Hyperalgesia and Allodynia: Cases of hyperalgesia and allodynia have been reported with opioid therapy of any duration [see Warnings and Precautions ( 5.8 )] QT prolongation/torsade de pointes : Cases of QT prolongation and/or torsade de pointes have been reported with tramadol use.

Many of these cases were reported in patients taking another drug labeled for QT prolongation, in patients with a risk factor for QT prolongation (e.g., hypokalemia), or in the overdose setting.

Eye disorders – mydriasis Metabolism and nutrition disorders – Hyponatremia: Cases of severe hyponatremia and/or SIADH have been reported in patients taking tramadol, most often in females over the age of 65, and within the first week of therapy [see Warnings and Precautions ( 5.20 )] .

Hypoglycemia: Cases of hypoglycemia have been reported in patients taking tramadol.

Most reports were in patients with predisposing risk factors, including diabetes or renal insufficiency, or in elderly patients [see Warnings and Precautions ( 5.21 )] .
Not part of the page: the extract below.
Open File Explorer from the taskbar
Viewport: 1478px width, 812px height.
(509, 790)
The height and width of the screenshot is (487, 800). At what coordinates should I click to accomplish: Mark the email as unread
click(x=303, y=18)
Nervous system disorders – movement disorder, speech disorder Psychiatric disorders – delirium Opioid-induced esophageal dysfunction (OIED): Cases of OIED have been reported in patients taking opioids, and may occur more frequently in patients taking higher doses of opioids, and/or in patients taking opioids longer term [see Warnings and Precautions ( 5.16 )] .

Adverse Reactions from Observational Studies A prospective, observational cohort study estimated the risks of addiction, abuse, and misuse in patients initiating long-term use of Schedule II opioid analgesics between 2017 and 2021.

Study participants included in one or more analyses had been enrolled in selected insurance plans or health systems for at least one year, were free of at least one outcome at baseline, completed a minimum number of follow-up assessments, and either: 1) filled multiple extended-release/long-acting opioid analgesic prescriptions during a 90- day period (n=978); or 2) filled any Schedule II opioid analgesic prescriptions covering at least 70 of 90 days (n=1,244).

Those included also had no dispensing of the qualifying opioids in the previous 6 months.

Over 12 months: approximately 1% to 6% of participants across the two cohorts newly met criteria for addiction, as assessed with two validated interviewbased measures of moderate-to-severe opioid use disorder based on Diagnostic and Statistical Manual of Mental Disorders, Fifth Edition (DSM-5) criteria, and approximately 9% and 22% of participants across the two cohorts newly met criteria for prescription opioid abuse and misuse [defined in Drug Abuse and Dependence ( 9.2 )] , respectively, as measured with a validated self-reported instrument.

A retrospective, observational cohort study estimated the risk of opioid involved overdose or opioid overdose-related death in patients with new long-term use of Schedule II opioid analgesics from 2006 through 2016 (n=220,249).

Included patients had been enrolled in either one of two commercial insurance programs, one managed care program, or one Medicaid program for at least 9 months.

New long-term use was defined as having Schedule II opioid analgesic prescriptions covering at least 70 days' supply over the 3 months prior to study entry and none during the preceding 6 months.

Patients were excluded if they had an opioid-involved overdose in the 9 months prior to study entry.

Overdose was measured using a validated medical code-based algorithm with linkage to the National Death Index database.

The 5-year cumulative incidence estimates for opioid-involved overdose or opioid overdose-related death ranged from approximately 1.5% to 4% across study sites, counting only the first event during follow-up.

Approximately 17% of first opioid overdoses observed over the entire study period (5-11 years, depending on the study site) were fatal.

Higher baseline opioid dose was the strongest and most consistent predictor of opioid-involved overdose or opioid overdose-related death.

Study exclusion criteria may have selected patients at lower risk of overdose, and substantial loss to follow-up (approximately 80%) also may have biased estimates.

The risk estimates from the studies described above may not be generalizable to all patients receiving opioid analgesics, such as those with exposures shorter or longer than the duration evaluated in the studies.